According to VCA Animal Hospitals, if antivenin is not available, veterinarians are usually able to offer supportive care for dogs who have experienced a Black Widow bite. Possible options for supportive care include pain medications, muscle relaxers, and IV fluids. Complete recovery can take several weeks.
Unlike treatment for Black Widow spider bites, there is not an antivenin medication for Brown Recluse bites available in the U.S. With this, treatment is largely comprised of supportive care, with veterinarians often recommending the use of cold compresses and thorough cleaning to prevent infection, according to the American Pet Hospital. It is also possible that antibiotics are prescribed to address any infections.

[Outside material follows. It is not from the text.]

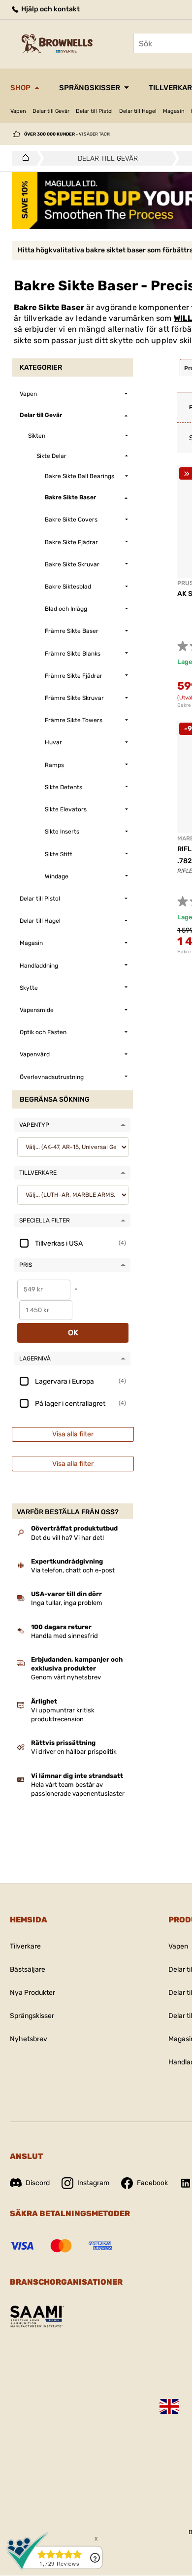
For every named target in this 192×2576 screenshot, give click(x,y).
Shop (20, 87)
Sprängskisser (89, 87)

Most Brown Recluse bites, notes VCA Animal Hospitals, are likely to heal within one to three weeks. In severe cases, however, wounds may develop around the site of the bite and leave permanent scarring, although this is uncommon.
How can I prevent my dog from getting spider bites?
It’s important for pup parents to understand that all dogs are susceptible to being bitten by these pesky arachnids and can develop severe reactions. Betterpet warns that older dogs and dogs with elevated blood pressure, however, may have worse symptoms and outcomes due to weakened immune systems.
The most effective way to prevent dangerous spider bites, betterpet urges, is to clean out any areas of your home or property where spiders and other insects could be hiding. Dog owners may want to consider not leaving their pup unattended in these areas, like basements, garden sheds, or crawl spaces.
Any health or medical information in ElleVet blogs is from a variety of public and reputable sources. This information is intended as an educational resource only and is not a substitute for expert professional care.